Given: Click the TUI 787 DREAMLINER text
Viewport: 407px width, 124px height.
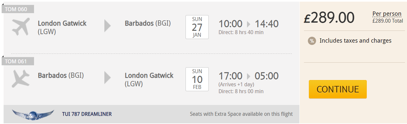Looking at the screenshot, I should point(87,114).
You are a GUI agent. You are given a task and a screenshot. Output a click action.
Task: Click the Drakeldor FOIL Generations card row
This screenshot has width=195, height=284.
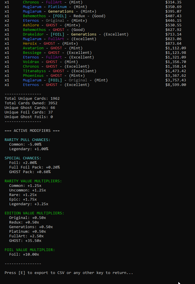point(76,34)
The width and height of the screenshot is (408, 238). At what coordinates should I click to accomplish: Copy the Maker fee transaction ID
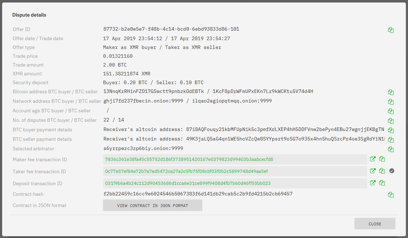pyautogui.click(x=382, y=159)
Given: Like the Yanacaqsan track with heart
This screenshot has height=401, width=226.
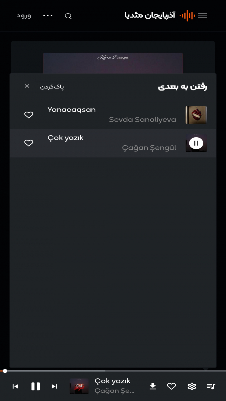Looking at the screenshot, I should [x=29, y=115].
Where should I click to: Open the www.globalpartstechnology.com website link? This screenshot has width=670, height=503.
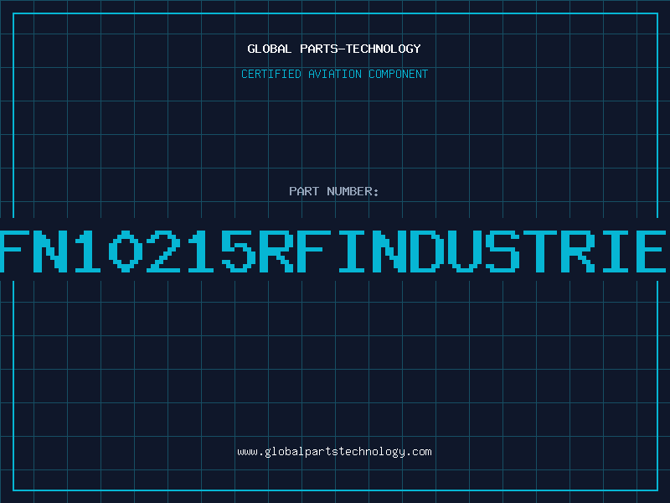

++++++++++

_The request_: Update the items from the beginning through the line containing "point(76,34)", replacing "card row" with "list entry" and keeping everything else the same. Leave the pictures out of the result.

_Result_:
Given: Click the TUI 787 DREAMLINER text
Viewport: 407px width, 124px height.
Looking at the screenshot, I should point(87,114).
You are a GUI agent. You are given a task and a screenshot. Output a click action.
Task: Click the Drakeldor FOIL Generations list entry
This screenshot has width=195, height=284.
point(76,34)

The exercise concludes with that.